• **The exercise**
Please rewrite the stretch from the line containing "You are a computer-use" through the end of the lines, updating "radar" to "chart" and leaving everything else unchanged. Omit the pictures from your answer.

Records from a pointing dataset

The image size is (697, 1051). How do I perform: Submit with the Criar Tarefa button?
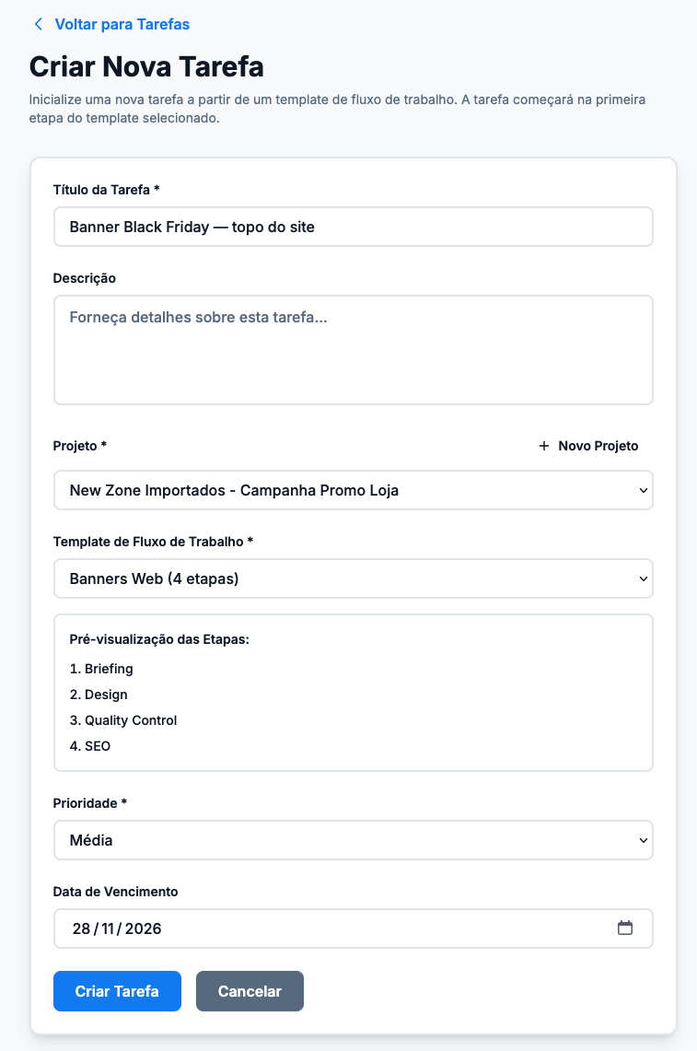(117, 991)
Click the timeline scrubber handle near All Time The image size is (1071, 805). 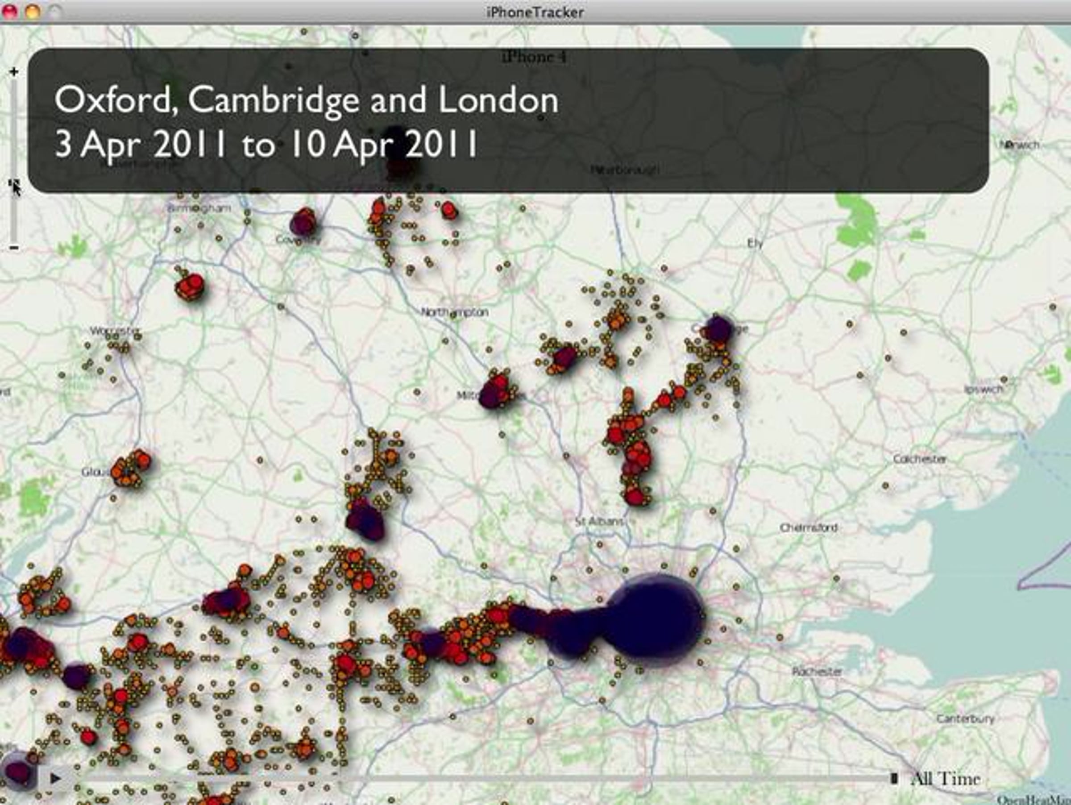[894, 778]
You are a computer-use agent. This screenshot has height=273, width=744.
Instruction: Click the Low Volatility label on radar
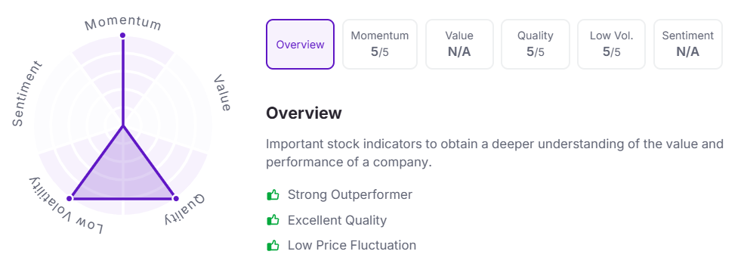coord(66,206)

• **Exercise solution**
You are a computer-use agent. This screenshot has height=273, width=744.
Instruction: Click the Low Volatility label on chart
coord(66,206)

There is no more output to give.